If the California drought is doing one thing, it’s making us aware of how interconnected everything is. For those who live on the other side of the country, or even just a few states away, the effects may not be immediate, but they are certainly noticeable. Food is the big one, as California produces nearly half of U.S. grown fruits, nuts and vegetables. And if there’s less water to make the agricultural system flourish, then the output dwindles. When output dwindles and supply falls, prices inevitably rise.
As the California drought got worse, people expected food prices to rise, but some foods are ending up with a bigger price tag than others. Which food is going to have the most dramatic price increase? Berries, which could rise up to 43 cents per clamshell container, according to EcoWatch.
The other food on the drought chopping block is, of course, avocados. California is the only major domestic source of avocados, and a negatively affected crop might make them go up 17 to 35 cents to as much as $1.60 each. Other foods on the list include broccoli, grapes, lettuce, peppers and almonds.
You could argue that the drought is nature’s way of telling us that we should stop eating certain foods for awhile. But this is the modern world, and instead of going without certain foods, the food industry will just find other places to get them.
“Because prices are going to go up so much, retailers will start looking elsewhere for produce,” Timothy Richards, a professor of the W. P. Carey School of Business at Arizona State University, told EcoWatch. “This means we’ll see a lot more imports from places like Chile and Mexico, which may be an issue for certain grocery customers who want domestic fruit and vegetables.”
Living in a system where we essentially have access to all foods, all the time, gives us the expectation that we should, and can, grow whatever we want, as long as we can find a way to do it. But that has its limits, especially when Mother Nature rears her head and reminds us that maybe we should think about a little crop diversification as well, especially in arid places that are prone to be more affected by drought.
But dealing with what’s grown is easier said than done.

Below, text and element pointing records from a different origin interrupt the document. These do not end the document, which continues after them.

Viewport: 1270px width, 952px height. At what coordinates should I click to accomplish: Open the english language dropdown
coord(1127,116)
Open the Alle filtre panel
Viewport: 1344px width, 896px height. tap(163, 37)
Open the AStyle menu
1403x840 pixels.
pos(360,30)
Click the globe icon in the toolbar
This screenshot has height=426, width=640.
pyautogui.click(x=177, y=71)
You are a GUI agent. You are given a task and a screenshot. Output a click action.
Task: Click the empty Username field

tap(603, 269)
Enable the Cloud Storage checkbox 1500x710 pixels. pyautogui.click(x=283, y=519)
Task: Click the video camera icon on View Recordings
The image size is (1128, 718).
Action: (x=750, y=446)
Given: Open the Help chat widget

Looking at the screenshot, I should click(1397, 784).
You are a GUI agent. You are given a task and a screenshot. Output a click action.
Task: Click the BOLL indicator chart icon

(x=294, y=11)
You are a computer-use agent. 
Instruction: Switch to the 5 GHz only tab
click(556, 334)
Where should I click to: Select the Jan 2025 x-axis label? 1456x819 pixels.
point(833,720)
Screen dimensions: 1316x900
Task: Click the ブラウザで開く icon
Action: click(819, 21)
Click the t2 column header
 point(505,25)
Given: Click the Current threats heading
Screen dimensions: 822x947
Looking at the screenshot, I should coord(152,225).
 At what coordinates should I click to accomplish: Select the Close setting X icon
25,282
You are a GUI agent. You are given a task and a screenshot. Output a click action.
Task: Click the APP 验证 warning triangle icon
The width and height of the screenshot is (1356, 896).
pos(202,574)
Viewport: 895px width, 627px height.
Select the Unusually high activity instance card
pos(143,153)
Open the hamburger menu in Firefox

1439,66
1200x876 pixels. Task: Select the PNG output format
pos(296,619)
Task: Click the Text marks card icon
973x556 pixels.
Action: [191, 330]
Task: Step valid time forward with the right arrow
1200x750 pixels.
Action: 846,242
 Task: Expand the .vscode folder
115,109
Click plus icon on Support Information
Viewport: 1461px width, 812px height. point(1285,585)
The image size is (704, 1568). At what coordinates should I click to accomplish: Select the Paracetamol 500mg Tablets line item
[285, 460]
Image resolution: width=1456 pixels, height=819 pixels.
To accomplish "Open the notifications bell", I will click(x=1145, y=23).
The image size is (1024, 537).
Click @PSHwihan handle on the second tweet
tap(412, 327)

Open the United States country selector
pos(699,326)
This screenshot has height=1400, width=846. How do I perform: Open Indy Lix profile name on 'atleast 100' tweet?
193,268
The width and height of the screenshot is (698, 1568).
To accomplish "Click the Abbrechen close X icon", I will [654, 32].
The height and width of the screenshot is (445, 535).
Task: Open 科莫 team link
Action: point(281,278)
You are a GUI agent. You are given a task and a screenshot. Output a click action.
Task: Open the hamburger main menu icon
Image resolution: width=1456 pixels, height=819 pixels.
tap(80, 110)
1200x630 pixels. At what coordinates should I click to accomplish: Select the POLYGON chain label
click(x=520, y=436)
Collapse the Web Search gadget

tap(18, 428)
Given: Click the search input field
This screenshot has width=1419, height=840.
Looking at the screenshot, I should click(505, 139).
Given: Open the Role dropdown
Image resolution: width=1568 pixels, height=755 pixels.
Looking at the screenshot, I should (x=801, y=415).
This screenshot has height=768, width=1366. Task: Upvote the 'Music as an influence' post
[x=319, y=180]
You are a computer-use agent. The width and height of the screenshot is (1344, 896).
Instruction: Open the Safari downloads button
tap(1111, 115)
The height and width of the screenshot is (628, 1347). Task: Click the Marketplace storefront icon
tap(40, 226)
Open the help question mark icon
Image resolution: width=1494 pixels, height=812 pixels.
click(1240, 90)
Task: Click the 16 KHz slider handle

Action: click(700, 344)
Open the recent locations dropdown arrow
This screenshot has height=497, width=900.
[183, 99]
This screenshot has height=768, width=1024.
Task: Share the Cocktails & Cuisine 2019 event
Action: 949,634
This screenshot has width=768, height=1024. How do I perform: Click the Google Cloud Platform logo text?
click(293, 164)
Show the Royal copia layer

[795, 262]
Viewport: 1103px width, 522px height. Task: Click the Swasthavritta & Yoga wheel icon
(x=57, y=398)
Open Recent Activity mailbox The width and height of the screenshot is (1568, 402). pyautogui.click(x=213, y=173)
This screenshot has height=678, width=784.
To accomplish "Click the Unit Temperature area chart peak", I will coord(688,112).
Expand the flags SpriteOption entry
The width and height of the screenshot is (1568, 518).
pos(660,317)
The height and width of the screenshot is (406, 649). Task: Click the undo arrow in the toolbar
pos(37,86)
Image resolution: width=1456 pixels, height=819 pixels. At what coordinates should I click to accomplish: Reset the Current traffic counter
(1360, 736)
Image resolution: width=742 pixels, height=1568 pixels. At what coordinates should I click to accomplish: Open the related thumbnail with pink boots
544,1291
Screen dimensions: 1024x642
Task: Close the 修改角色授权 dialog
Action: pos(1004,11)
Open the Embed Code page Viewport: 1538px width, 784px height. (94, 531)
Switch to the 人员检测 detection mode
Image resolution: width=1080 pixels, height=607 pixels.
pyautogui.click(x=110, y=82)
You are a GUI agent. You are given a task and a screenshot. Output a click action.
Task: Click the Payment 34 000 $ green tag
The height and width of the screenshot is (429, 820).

“For a consistently reliable water supply, one of two things must happen: Crop selection must be modified or water delivery and use must be more rational. But trying to persuade politicians, farmers and even water conservation advocates to think about determining what’s grown may be nearly impossible,” wrote Mark Bittman in the New York Times.
While you may be dealing with more expensive berries and avocados, there’s one California crop that’s the thirstiest: meat. Not only the production of industrial meat, but the food it takes to raise them, namely, alfalfa. Even the grass-fed cows aren’t doing so well.
“Vegetables use about 11,300 gallons per ton of blue water; starchy roots, about 4,200 gallons per ton; and fruit, about 38,800 gallons per ton. By comparison, pork consumes 121,000 gallons of blue water per ton of meat produced; beef, about 145,000 gallons per ton; and butter, some 122,800 gallons per ton,” wrote James McWilliams earlier this spring in the New York Times. In fact, beef prices are currently at an all-time 30 year high.
It’s a reminder that higher prices at the grocery store aren’t just affecting your personal grocery bill. They are an indicator of a problem that is much more complex, and one that sooner or later we are going to have to deal with seriously.